Webworms are the caterpillar form of a small white moth native to North America. Webworms make these webs in your trees as they eat, forming a nest around themselves. This permits them to eat the leaves of your trees while staying safe from predators. The webbed nests start to form in late summer when the webworms hatch and will grow in size as the webworms search for more leaves. After about six weeks, most of the worms leave the tree to pupate elsewhere.

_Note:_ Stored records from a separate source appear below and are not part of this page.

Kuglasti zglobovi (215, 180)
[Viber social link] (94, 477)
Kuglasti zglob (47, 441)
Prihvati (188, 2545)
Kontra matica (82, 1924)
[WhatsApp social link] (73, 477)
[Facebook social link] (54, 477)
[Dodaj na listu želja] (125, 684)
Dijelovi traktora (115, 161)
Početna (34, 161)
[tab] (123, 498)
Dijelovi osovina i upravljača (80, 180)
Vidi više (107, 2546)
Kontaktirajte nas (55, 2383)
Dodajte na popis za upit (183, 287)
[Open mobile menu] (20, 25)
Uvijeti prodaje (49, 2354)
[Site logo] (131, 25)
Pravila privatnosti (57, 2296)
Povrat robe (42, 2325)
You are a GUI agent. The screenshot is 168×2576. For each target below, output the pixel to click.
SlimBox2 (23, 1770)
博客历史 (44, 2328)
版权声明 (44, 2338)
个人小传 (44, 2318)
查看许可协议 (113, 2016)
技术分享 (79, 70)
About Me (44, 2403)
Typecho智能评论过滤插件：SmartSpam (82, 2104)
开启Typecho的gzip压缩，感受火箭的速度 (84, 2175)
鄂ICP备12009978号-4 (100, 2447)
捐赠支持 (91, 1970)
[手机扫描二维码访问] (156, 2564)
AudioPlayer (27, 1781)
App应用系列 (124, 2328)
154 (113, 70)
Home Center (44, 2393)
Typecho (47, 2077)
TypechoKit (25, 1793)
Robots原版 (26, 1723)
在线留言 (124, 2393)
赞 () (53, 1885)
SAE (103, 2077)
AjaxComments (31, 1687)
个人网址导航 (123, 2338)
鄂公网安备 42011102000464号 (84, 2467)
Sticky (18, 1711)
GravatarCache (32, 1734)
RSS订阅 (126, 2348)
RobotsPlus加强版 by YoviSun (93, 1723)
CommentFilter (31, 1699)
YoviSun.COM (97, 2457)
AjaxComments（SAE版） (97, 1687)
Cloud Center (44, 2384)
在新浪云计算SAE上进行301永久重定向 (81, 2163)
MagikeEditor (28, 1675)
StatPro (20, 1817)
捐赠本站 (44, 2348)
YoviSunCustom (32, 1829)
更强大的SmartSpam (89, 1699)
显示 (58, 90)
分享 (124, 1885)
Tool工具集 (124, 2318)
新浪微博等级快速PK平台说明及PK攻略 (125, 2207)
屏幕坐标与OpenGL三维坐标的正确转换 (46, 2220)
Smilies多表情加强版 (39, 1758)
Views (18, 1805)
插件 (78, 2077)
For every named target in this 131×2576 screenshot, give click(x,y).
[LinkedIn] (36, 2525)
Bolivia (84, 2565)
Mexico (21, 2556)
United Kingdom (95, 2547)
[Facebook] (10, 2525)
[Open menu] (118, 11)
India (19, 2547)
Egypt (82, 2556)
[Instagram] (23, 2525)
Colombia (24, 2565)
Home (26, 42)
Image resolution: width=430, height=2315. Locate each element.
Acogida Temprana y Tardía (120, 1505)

While you may notice the webs on an oak tree, webworms can infest any deciduous tree, from oak trees to fruit trees. Since webworms are so common and nearly any deciduous tree can be susceptible, it is a relief to know that the worst thing webworms can do to a tree is to eat through most of the leaves, leaving behind large swaths of webs. Some webs can reach up to 3 feet in length, and they can be quite unsightly, containing partially eaten leaves, droppings and visible webworms.
Established trees can withstand losing a considerable amount of foliage, and most injuries done to the tree by webworms is cosmetic. There is no risk of the webworms or their nests damaging or killing the branches, so the tree should have no problem producing new foliage come springtime. Young trees, however, could suffer complete defoliation if the infestation is allowed to continue. In this case, interference may be necessary.
Removing Webworms From Trees
Webworm removal is as simple as poking the webs with a stick. Using a rake or anything long enough to reach the impacted area, break open the webs. Doing this will expose the webworms to their natural predators, and they should take care of the infestation for you. You could also choose to pull down the webs and destroy the webworms yourself or simply prune the affected branches.
Some experts recommend using Bt, a bacterium that will not harm plants, people or pets. However, it will kill all caterpillars of potentially wanted butterflies, not just webworms. If you are looking for an organic insecticide, neem is an option. Like Bt, neem won't harm people or pets, but it will kill many beneficial insects as well, and it can harm certain plants. If you choose to use an insecticide, be sure to tear open the webbed nests so the insecticide reaches the webworms.